Modly, traveling in California, was blindsided by the article.

As the controversy grew, the Navy’s leaders announced the start of an investigation of communication breakdowns during the response to the virus. But before they got very far, Modly decided Crozier had to go.

“He sent it out pretty broadly, and in sending it out pretty broadly, he did not take care to ensure it couldn’t be leaked,” Modly told reporters.

Modly knew the decision would be controversial, according to one current and one former senior defense official aware of his thinking. But after Trump’s direct intervention in other military issues, including war-crimes cases last year, he thought relieving the captain of command was the best thing he could do to keep order and respond to what he considered Crozier’s panicking, the officials said.

Trump initially agreed.

“I thought it was terrible, what he did, to write a letter. I mean, this isn’t a class on literature,” Trump said.

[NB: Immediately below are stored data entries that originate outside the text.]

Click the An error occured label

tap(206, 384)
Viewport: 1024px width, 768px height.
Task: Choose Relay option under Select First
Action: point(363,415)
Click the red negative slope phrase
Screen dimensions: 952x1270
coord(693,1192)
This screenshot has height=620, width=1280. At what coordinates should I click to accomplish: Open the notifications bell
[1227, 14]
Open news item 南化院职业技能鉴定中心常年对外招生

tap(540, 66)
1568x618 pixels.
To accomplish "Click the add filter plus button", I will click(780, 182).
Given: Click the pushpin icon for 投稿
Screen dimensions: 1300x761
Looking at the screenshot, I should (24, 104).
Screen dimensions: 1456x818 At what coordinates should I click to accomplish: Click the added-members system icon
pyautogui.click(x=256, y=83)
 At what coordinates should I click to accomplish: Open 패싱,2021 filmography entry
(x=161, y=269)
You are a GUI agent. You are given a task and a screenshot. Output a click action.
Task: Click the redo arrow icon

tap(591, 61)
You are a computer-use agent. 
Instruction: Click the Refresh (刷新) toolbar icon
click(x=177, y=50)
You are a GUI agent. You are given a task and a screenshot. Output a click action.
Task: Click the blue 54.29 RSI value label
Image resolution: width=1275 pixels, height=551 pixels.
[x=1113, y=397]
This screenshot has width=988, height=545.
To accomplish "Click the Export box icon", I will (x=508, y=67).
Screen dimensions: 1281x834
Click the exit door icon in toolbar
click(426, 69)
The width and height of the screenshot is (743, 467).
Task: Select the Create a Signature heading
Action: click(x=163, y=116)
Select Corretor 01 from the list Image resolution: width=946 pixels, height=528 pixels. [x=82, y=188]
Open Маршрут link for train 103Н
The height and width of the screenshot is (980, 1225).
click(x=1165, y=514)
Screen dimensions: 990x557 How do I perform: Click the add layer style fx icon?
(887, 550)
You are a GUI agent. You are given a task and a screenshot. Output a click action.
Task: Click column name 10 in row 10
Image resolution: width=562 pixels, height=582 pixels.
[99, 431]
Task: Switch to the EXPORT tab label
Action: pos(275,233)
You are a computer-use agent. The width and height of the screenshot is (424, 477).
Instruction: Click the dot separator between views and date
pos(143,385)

However, as pressure built following Crozier’s removal, Modly acted out of character, the officials said. After spending the better part of a day flying from Washington to Guam to visit the Roosevelt, he delivered a 15-minute profanity-laced speech over a loudspeaker in which he said without evidence that Crozier either had written the memo to be leaked to the media, or was “too naive or too stupid to be a commanding officer of a ship like this.”

A senior defense official who agreed with Modly’s decision to oust Crozier said Modly’s use of profanity was unusual for him.

Modly resigned a day later, even as other senior administration officials at the Pentagon suggested that he apologize and let the issue blow over.

Crozier, meanwhile, is in isolation with the virus, as the number of confirmed cases continues to rise. More than 4,000 sailors had been removed from the ship as of Thursday — leaving just a few hundred more than Crozier recommended. About 80 percent of the ship has been cleaned, the Navy said.

The senior defense official said leaders are still considering Crozier’s fate. They could uphold his removal, reinstate him as captain, or bring him back and give him another command.

“My gut is they’re not going to punish him any more,” the official said.

Paul Sonne and Julie Tate contributed to this report.